# heavytailed

## August 19, 2012

### A PAC Bayesian lemma

Filed under: Uncategorized — heavytailed @ 7:49 pm

I’ve made the mistake of working on too many posts/ideas at one time. Each has ballooned into more of a time-sink than I had anticipated. In particular, a conceptually simple question about support vector machines has taken me down a rabbit-hole of interesting but somewhat esoteric concepts. In particular, near the turn of the century, the drive for better error bounds (and deeper understanding of how to characterize or describe concept classes) led to the development of PAC Bayesian analysis, and its more pure counterpart Luckiness functions.

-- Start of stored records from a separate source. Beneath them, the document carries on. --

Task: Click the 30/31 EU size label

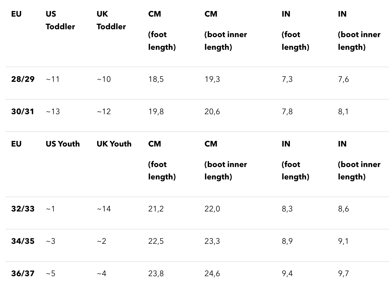Action: (22, 111)
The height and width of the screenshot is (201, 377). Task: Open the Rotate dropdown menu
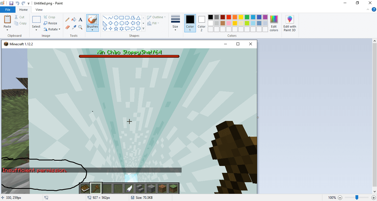pos(52,29)
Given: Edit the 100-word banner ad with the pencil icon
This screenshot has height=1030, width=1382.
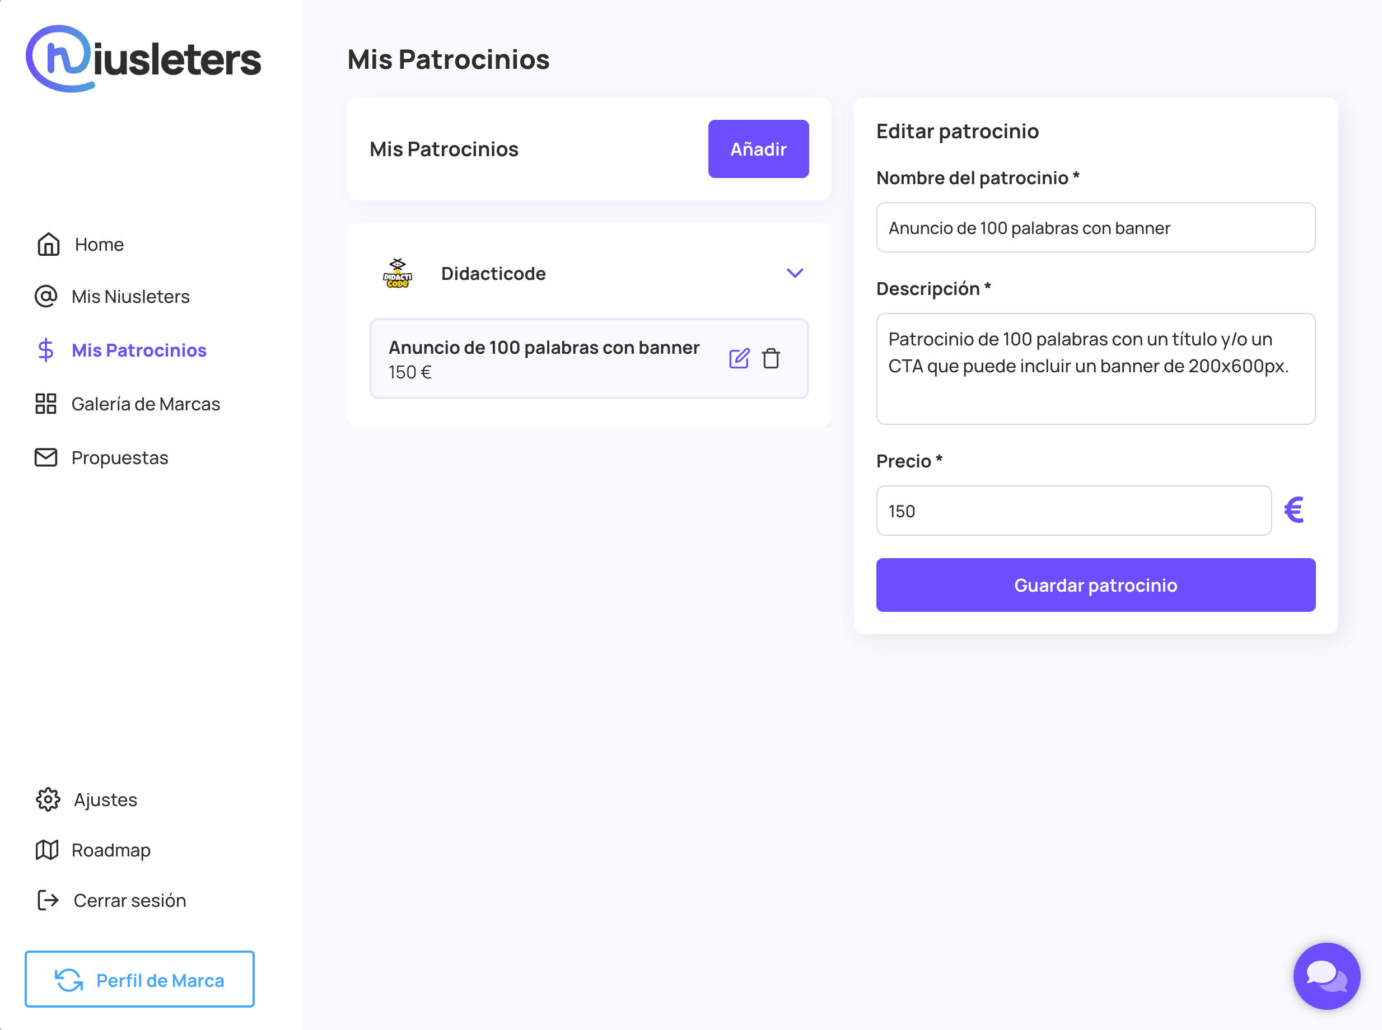Looking at the screenshot, I should (x=739, y=358).
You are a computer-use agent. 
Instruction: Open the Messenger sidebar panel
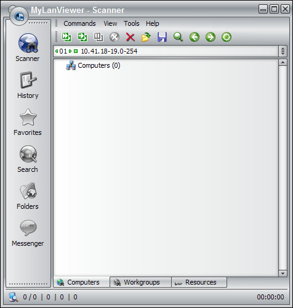(28, 233)
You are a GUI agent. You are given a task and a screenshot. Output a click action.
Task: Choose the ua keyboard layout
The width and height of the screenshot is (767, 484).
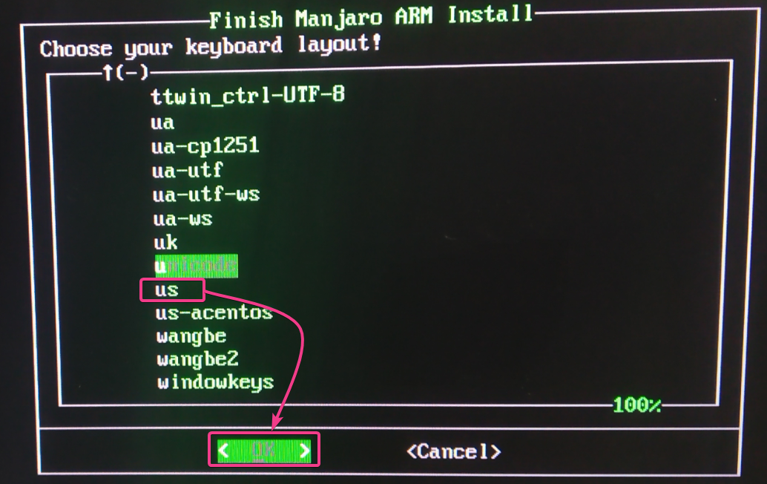162,122
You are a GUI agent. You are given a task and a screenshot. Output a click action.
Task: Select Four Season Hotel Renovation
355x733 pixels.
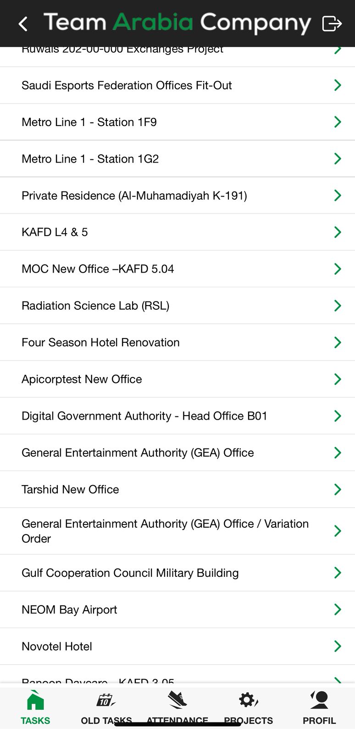click(100, 343)
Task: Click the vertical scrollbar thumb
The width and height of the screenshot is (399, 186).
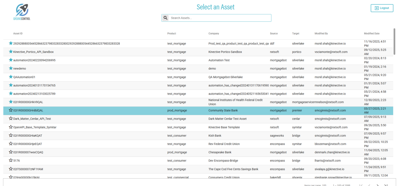Action: (394, 42)
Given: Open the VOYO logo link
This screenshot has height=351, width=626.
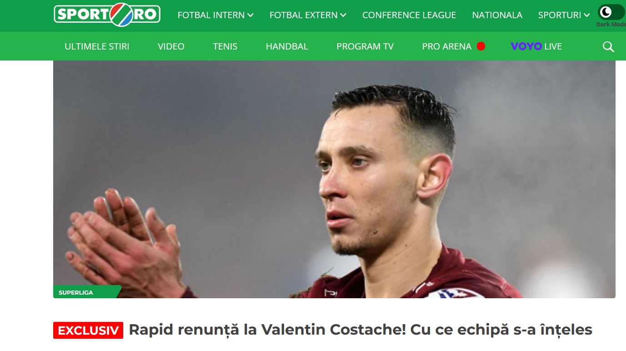Looking at the screenshot, I should pos(526,46).
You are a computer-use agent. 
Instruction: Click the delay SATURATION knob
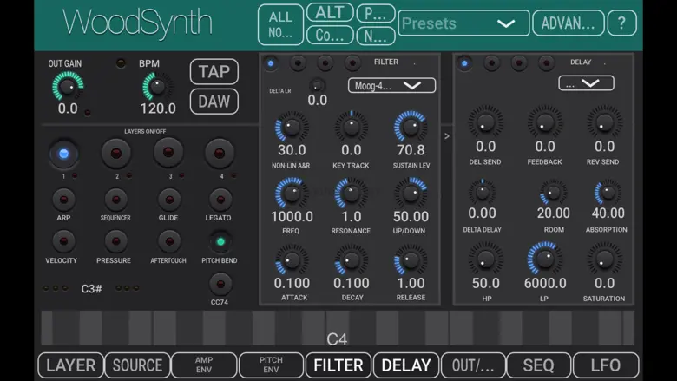[604, 259]
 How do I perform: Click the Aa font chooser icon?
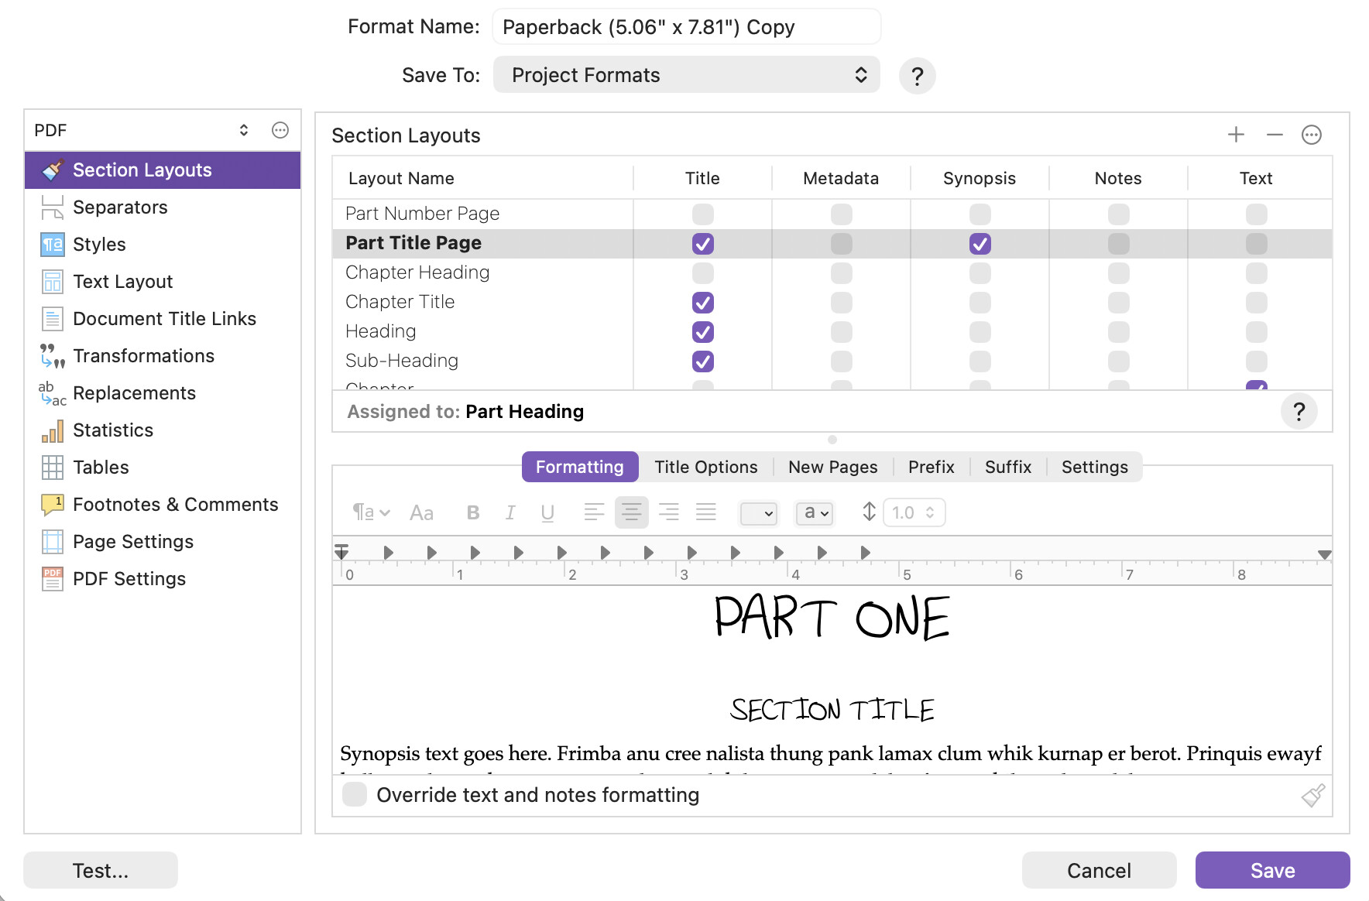click(x=421, y=512)
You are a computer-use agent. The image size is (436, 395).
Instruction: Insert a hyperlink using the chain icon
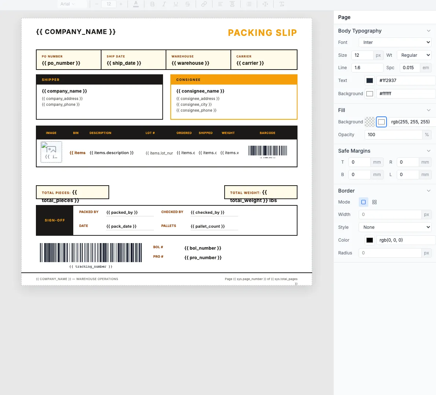(204, 4)
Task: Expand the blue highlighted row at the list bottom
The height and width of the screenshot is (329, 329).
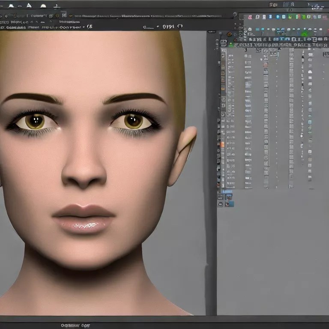Action: (x=226, y=191)
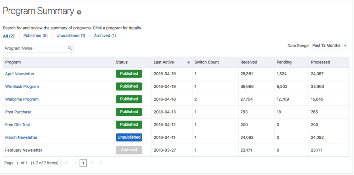The width and height of the screenshot is (354, 175).
Task: Select the All (7) tab
Action: point(9,36)
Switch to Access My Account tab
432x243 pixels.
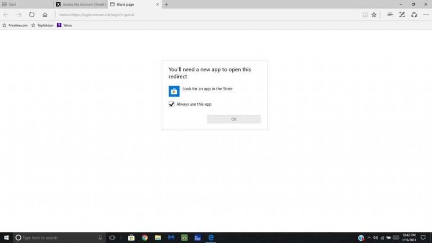(81, 4)
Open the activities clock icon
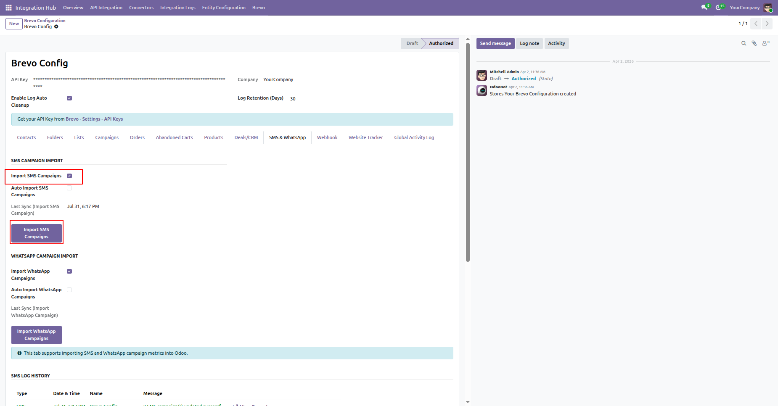The height and width of the screenshot is (406, 778). click(720, 8)
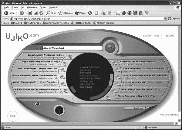182x130 pixels.
Task: Open the Mail button dropdown arrow
Action: click(99, 13)
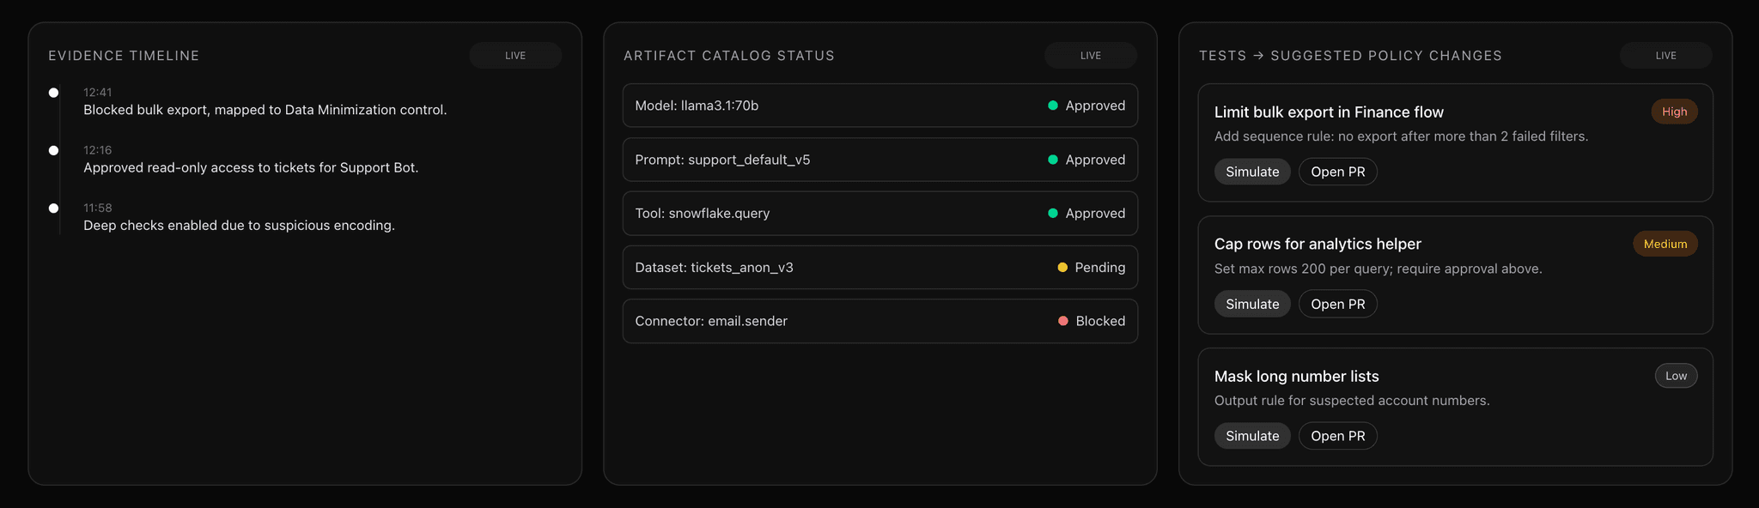Open PR for Limit bulk export change
Image resolution: width=1759 pixels, height=508 pixels.
1337,172
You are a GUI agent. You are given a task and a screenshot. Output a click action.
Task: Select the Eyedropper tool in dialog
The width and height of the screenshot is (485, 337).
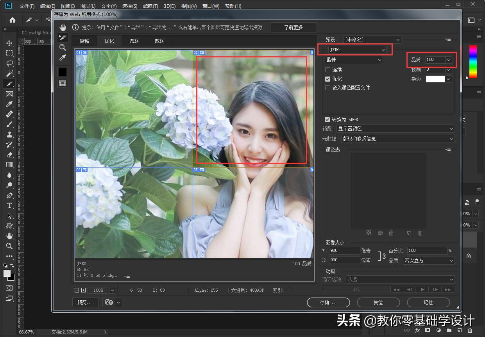click(63, 58)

While both concepts don’t appear mainstream today (not even referenced on Wikipedia that I can see), there are some interesting bits to both. Most fruitful for review, I found, is the framework of luckiness functions, which rely implicitly on fat-shattering and level fat-shattering dimensions. With the advent of manifold methods (a.k.a. manifold machine learning), it’s likely to see a resurgence in luckiness/unluckiness functions as a way of ordering or partitioning the hypothesis space. In particular, I would expect to see the luckiness framework used to introduce manifold curvature into the error bounds of well-known algorithms (e.g. manifold random forests).

In the spirit of “lemmas are more useful than theorems,” I provide the proof of a seminal PAC-Bayesian lemma, and state a related theorem on loss functions. I’ll move on to Luckiness functions in an upcoming post.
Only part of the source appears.